Collected data
------

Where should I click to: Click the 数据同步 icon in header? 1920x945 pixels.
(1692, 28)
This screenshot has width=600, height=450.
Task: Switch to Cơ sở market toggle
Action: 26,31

------

- Instructions for the task:
Each record should be given again exactly as it reads.

- Your response:
Where should I click to: Click the 数据同步 icon in header? 1920x945 pixels.
(1692, 28)
This screenshot has width=600, height=450.
Task: Switch to Cơ sở market toggle
Action: 26,31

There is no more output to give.